# Is my slingshot a good option for newbies?



## arnoldpredator (Aug 10, 2014)

Hi guys,

I am new here. I open this thread because I find it difficult to learn shoting with my slingshot. Sometimes I shot normally but I lack any kind of precision, sometimes the ammo just flies randomly to places I were not pointing to, and sometimes (with very small ammo) the ammo even goes backwards which is dangerous.

I am using these tubes:

http://www.amazon.com/dp/B0010VOC0W/ref=twister_B0001AVBT8

The grey ones which I think are the extra heavy. I have just measured how much force I am doing when the tubes are elongated and it was 11 kg, Is it a common number? Is it too much? I struggle to hold the ammo between my fingers and I need to grip the pouch with the middle phalanx of my index finger, if I try to hold the ammo with just the distal phalanx I suffer.

I am using a modern slingshot, as you can see in the picture I am "only" using two anchor points instead of 4 because I need to do a lot of force to elongate the tubes, it is enought just with two.

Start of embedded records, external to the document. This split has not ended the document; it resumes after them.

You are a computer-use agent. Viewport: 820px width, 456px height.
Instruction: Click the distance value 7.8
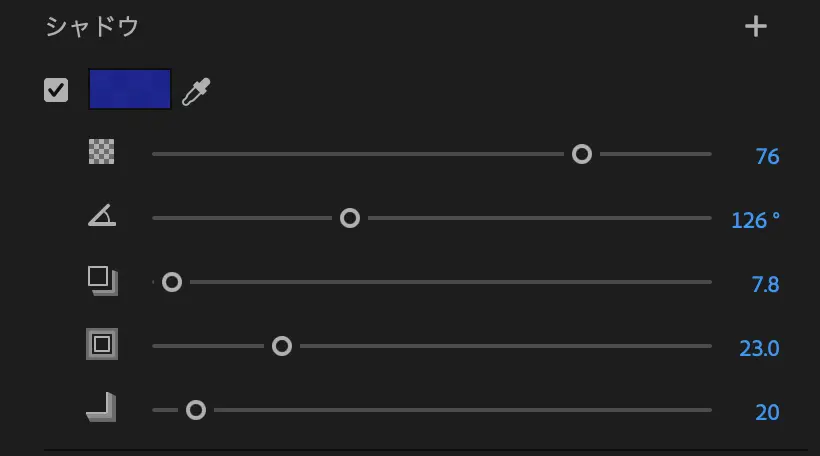coord(765,284)
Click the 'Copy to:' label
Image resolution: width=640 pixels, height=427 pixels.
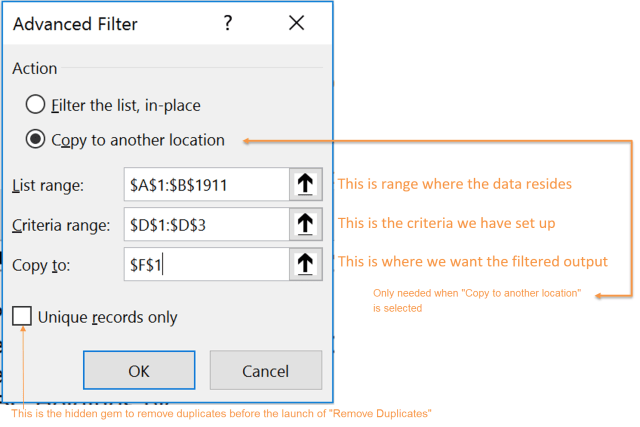[43, 263]
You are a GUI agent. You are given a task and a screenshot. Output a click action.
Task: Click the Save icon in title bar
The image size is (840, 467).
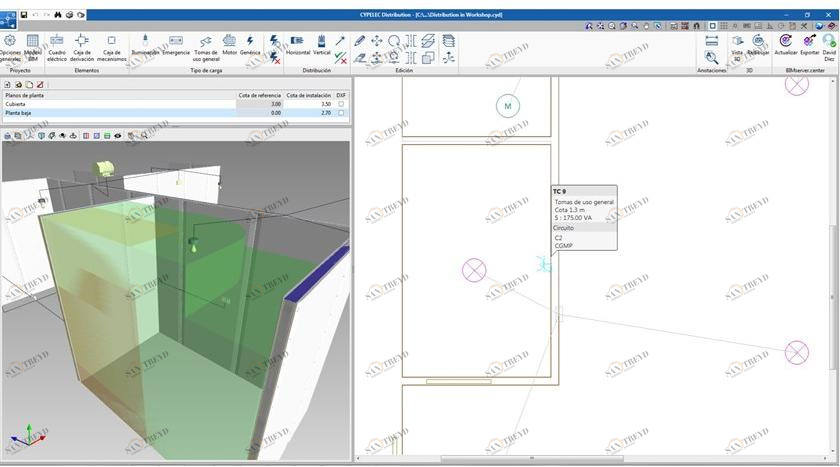(24, 15)
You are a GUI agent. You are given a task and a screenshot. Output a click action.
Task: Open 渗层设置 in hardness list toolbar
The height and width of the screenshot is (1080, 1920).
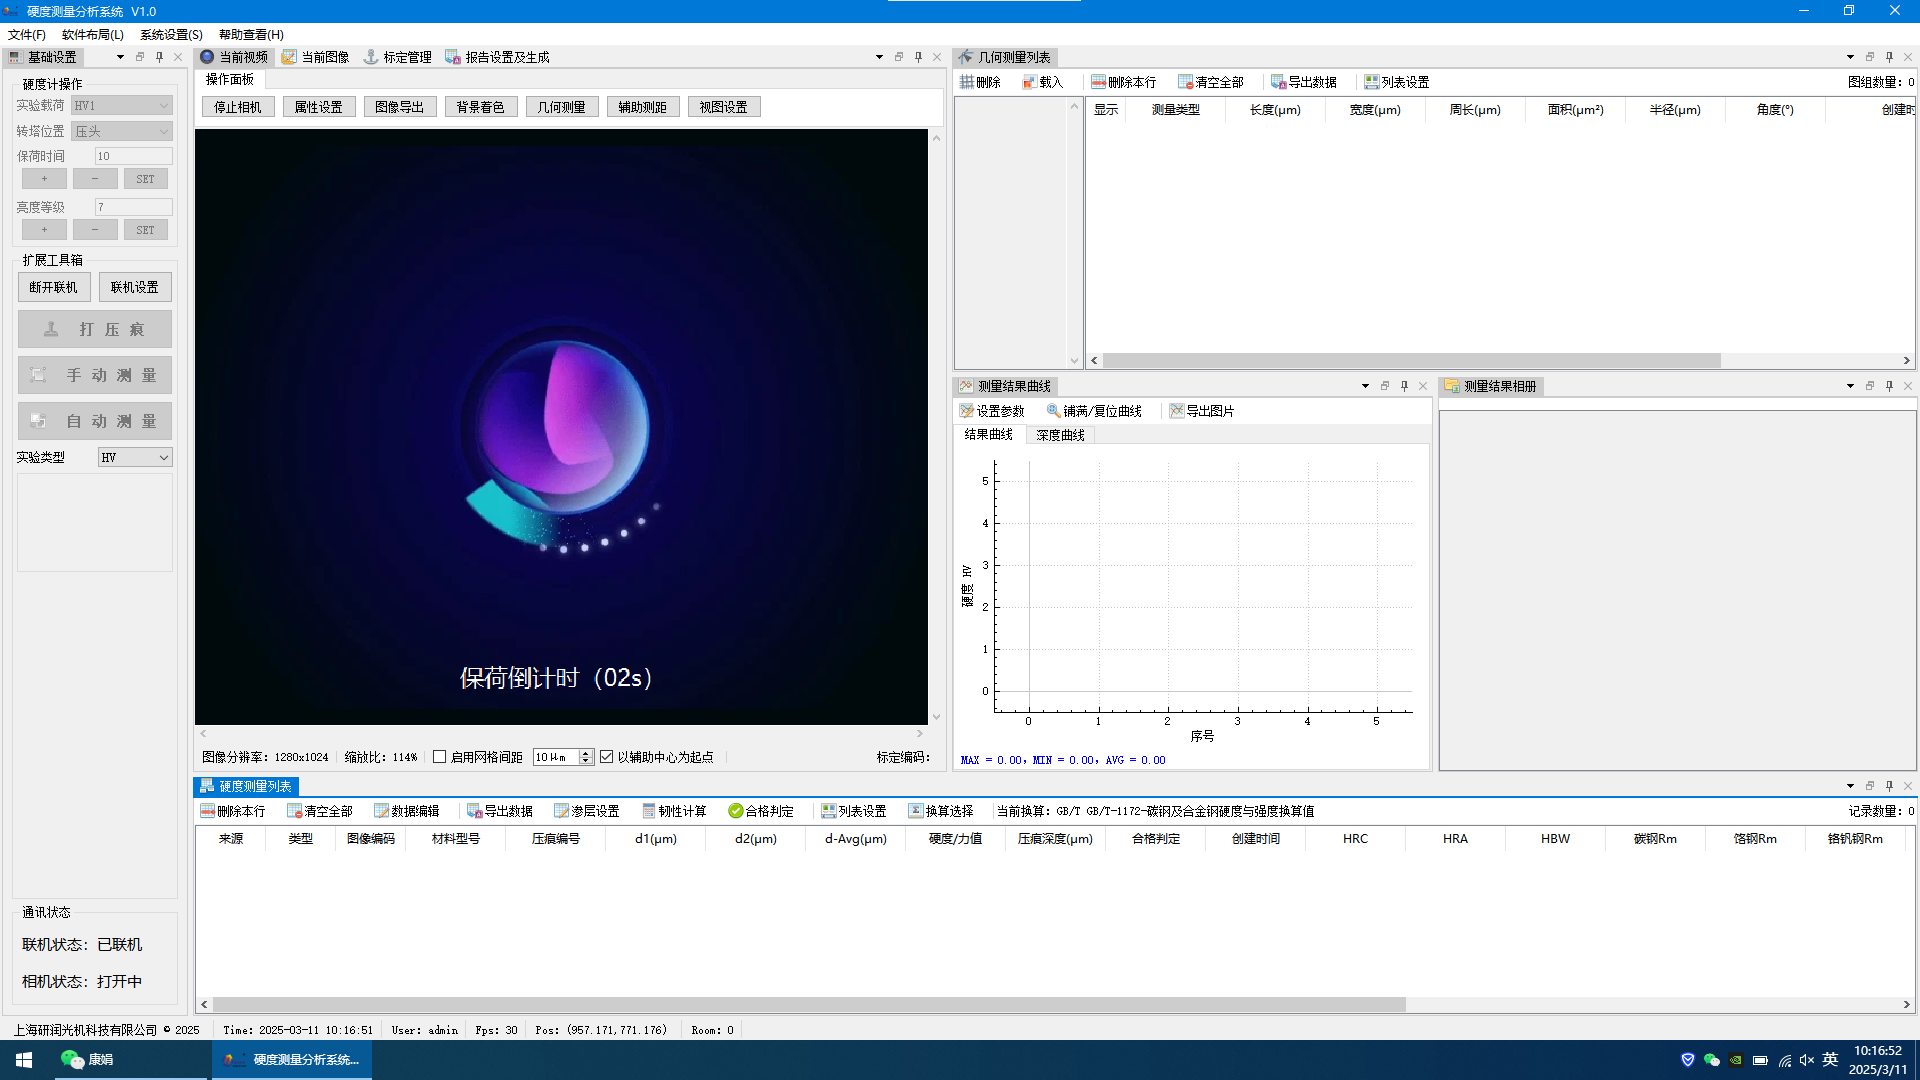[x=587, y=811]
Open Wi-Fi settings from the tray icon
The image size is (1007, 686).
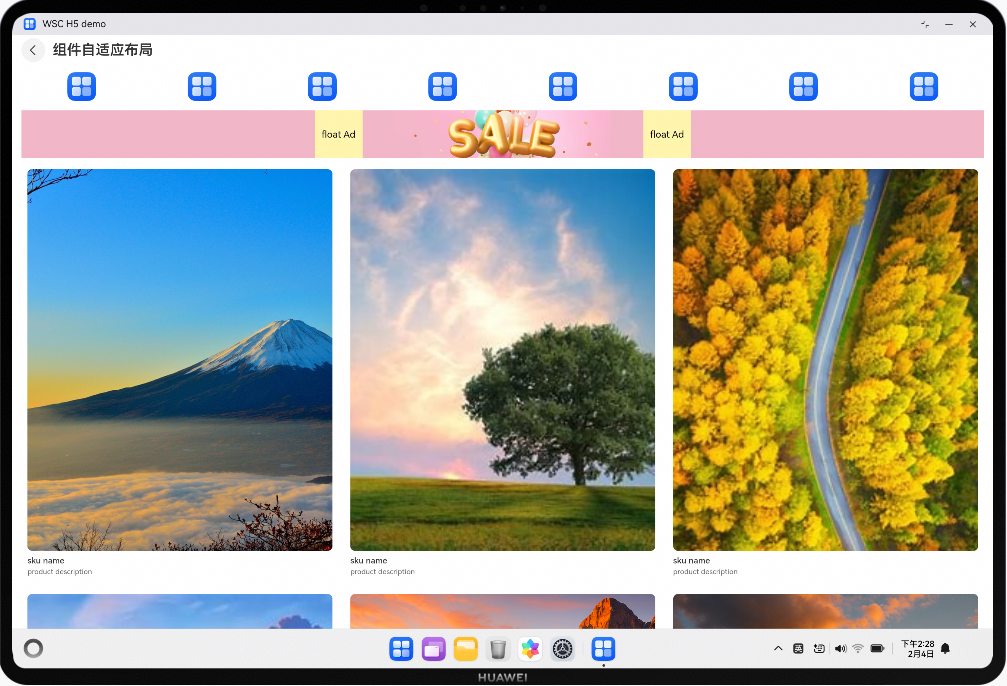[858, 649]
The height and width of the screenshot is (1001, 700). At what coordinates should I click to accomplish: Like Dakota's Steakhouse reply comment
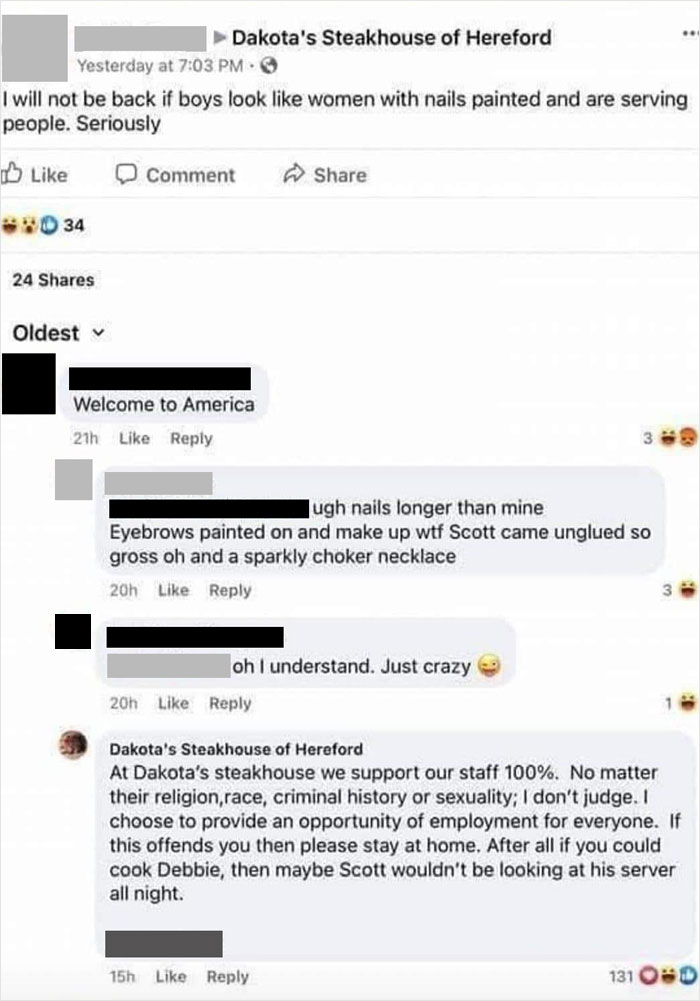(170, 977)
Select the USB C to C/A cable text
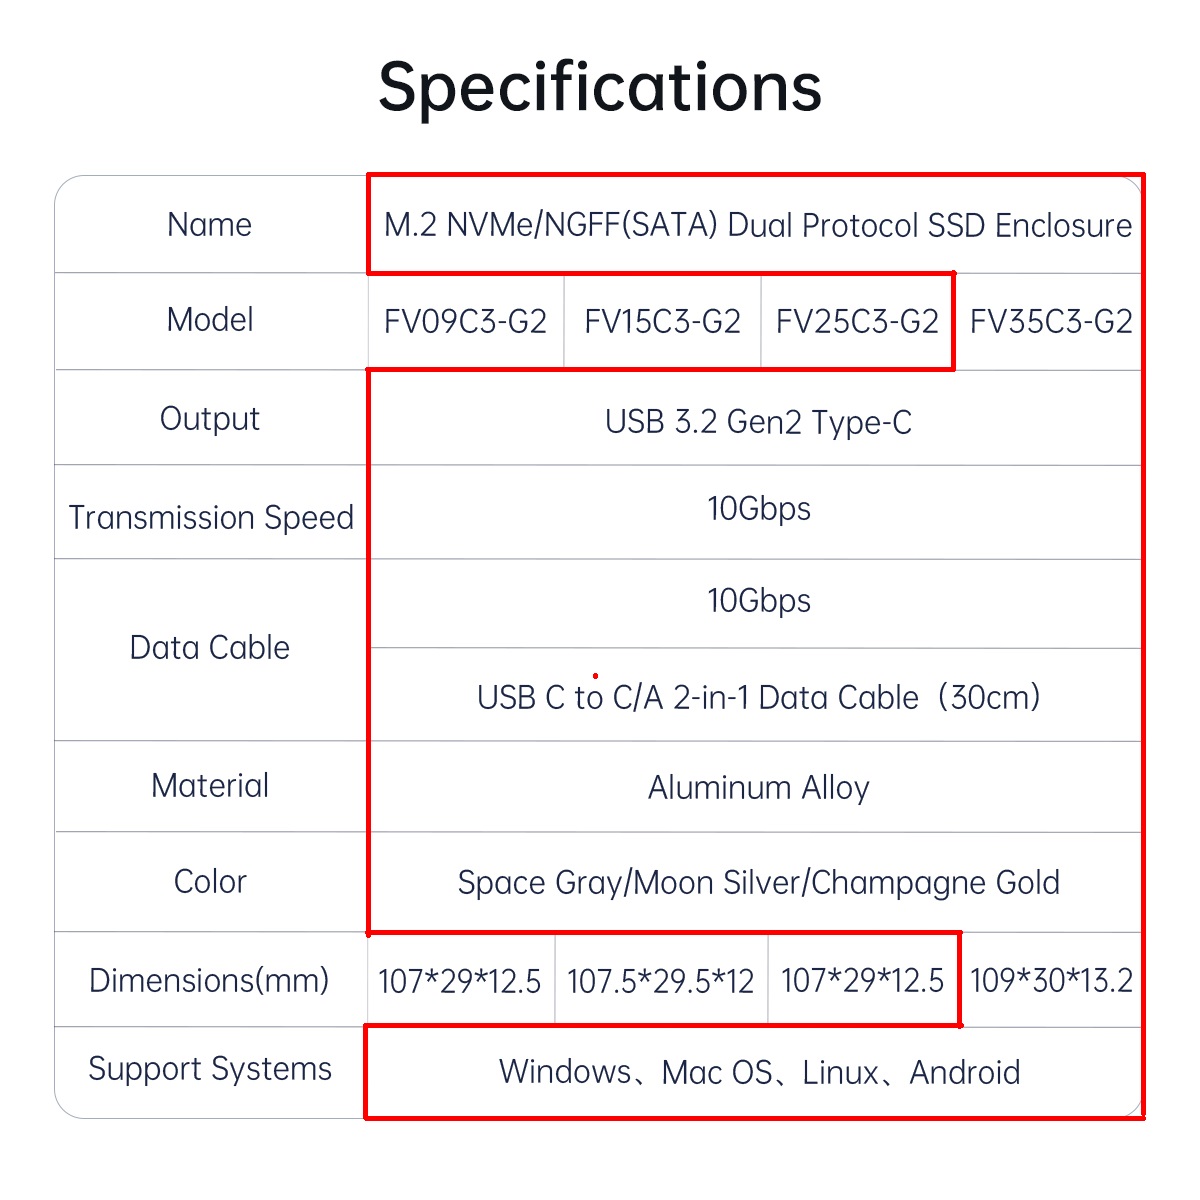The width and height of the screenshot is (1200, 1200). [x=758, y=697]
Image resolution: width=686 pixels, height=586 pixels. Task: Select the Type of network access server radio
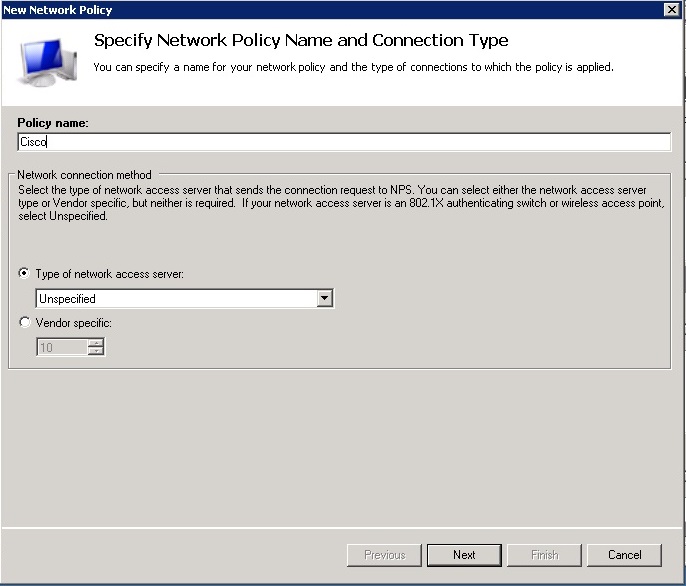coord(25,273)
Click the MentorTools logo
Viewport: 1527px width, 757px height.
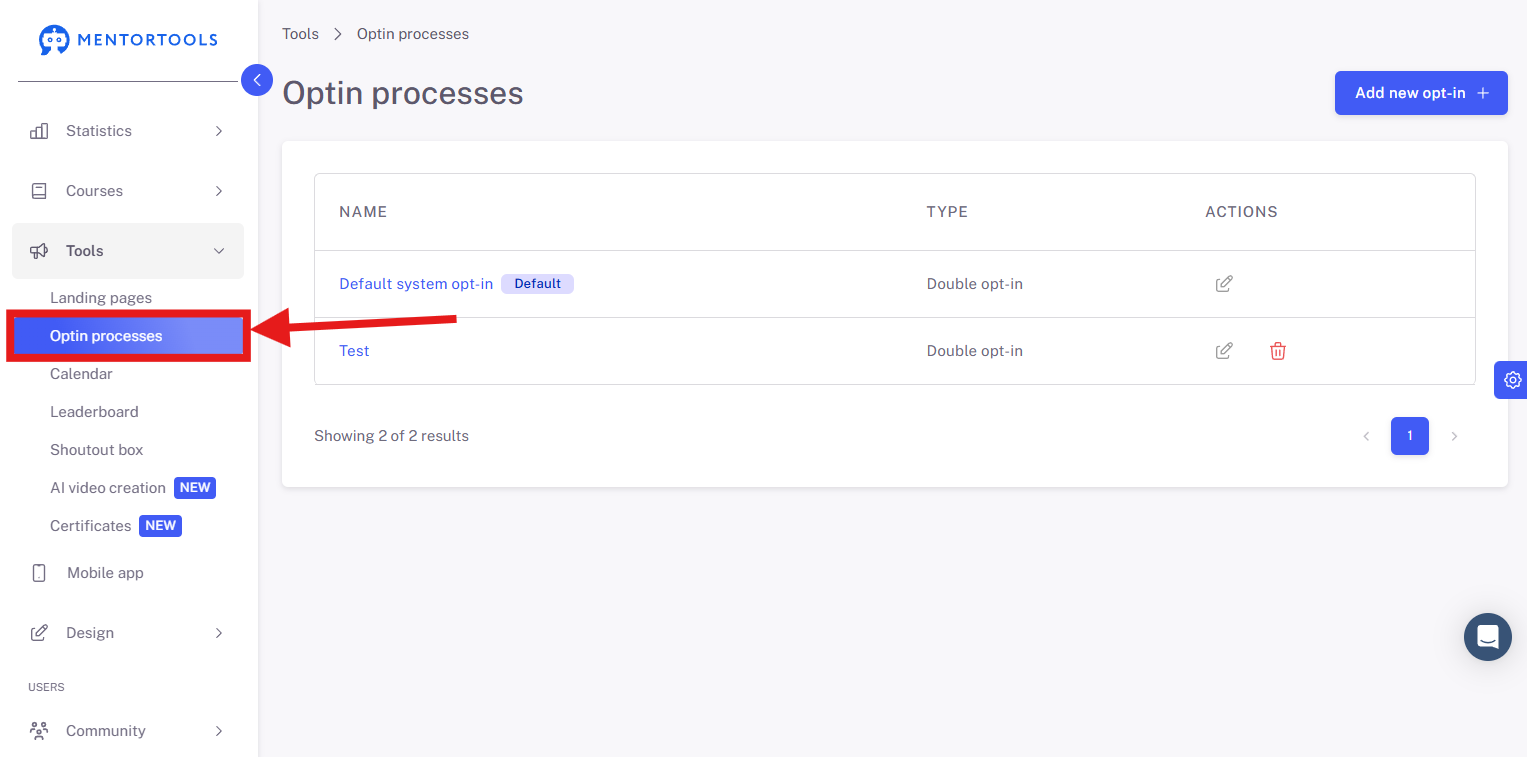pos(128,40)
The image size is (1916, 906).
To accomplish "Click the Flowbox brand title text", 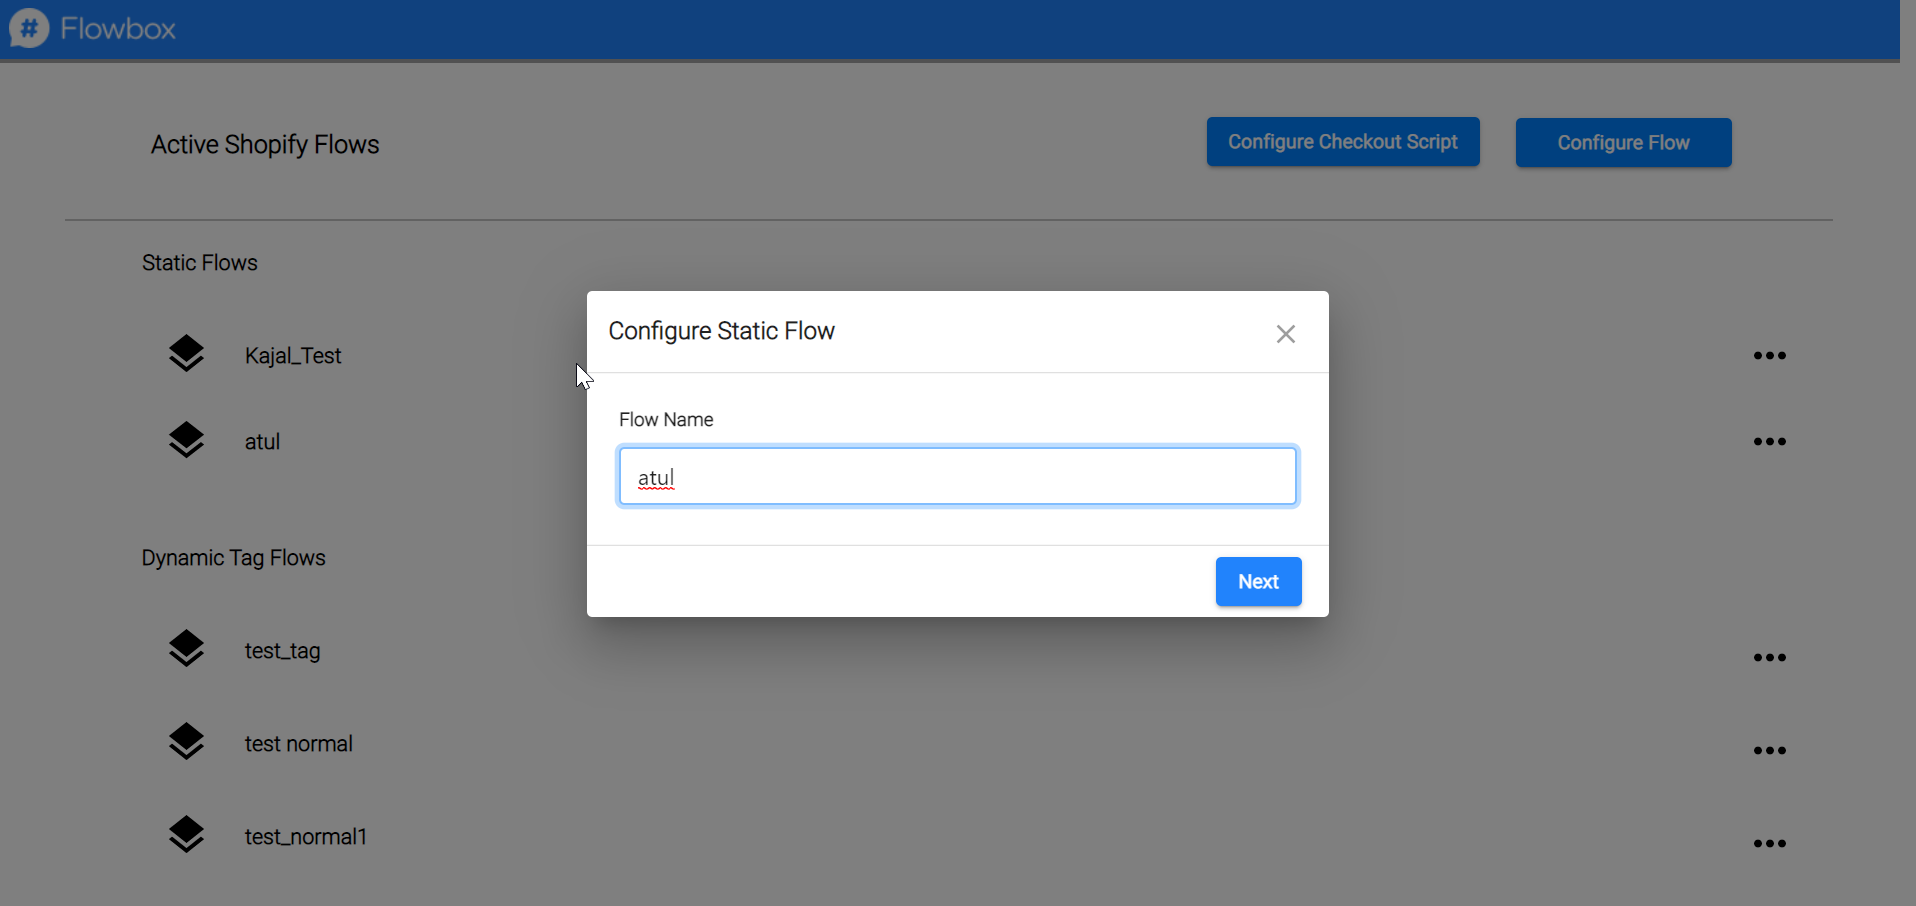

I don't know what I am doing wrong folks, hopefully you will have some suggestions to make it easier to shot with this slingshot.

Thanks


----------



## Henry the Hermit (Jun 2, 2010)

11 kg pull is way too much for a newbie and for the vast majority of our members. Find some tubes with 5 kg pull or less and you will learn to shoot a lot quicker. I recommend TheraBand Yellow tubes to start. Once you get good with them, you can increase power.


----------



## arnoldpredator (Aug 10, 2014)

Henry in Panama said:


> 11 kg pull is way too much for a newbie and for the vast majority of our members. Find some tubes with 5 kg pull or less and you will learn to shoot a lot quicker. I recommend TheraBand Yellow tubes to start. Once you get good with them, you can increase power.


Thanks Henry, I will have a look at weaker bands and I will test them.

On the other hand I bought 7,5 meters of the extra heavy band, Do you think it would be possible to get 5 kg with these bands?

Maybe I can cut two large pieces and elongate them less than before.

And I have another question, it has been difficult to attach the tubes to the pouch, finally I found the strangle knot and it works fine, but today I was practicing and I think the knots were not so strong as when I started. What is the best method to attach the tubes to the pouch?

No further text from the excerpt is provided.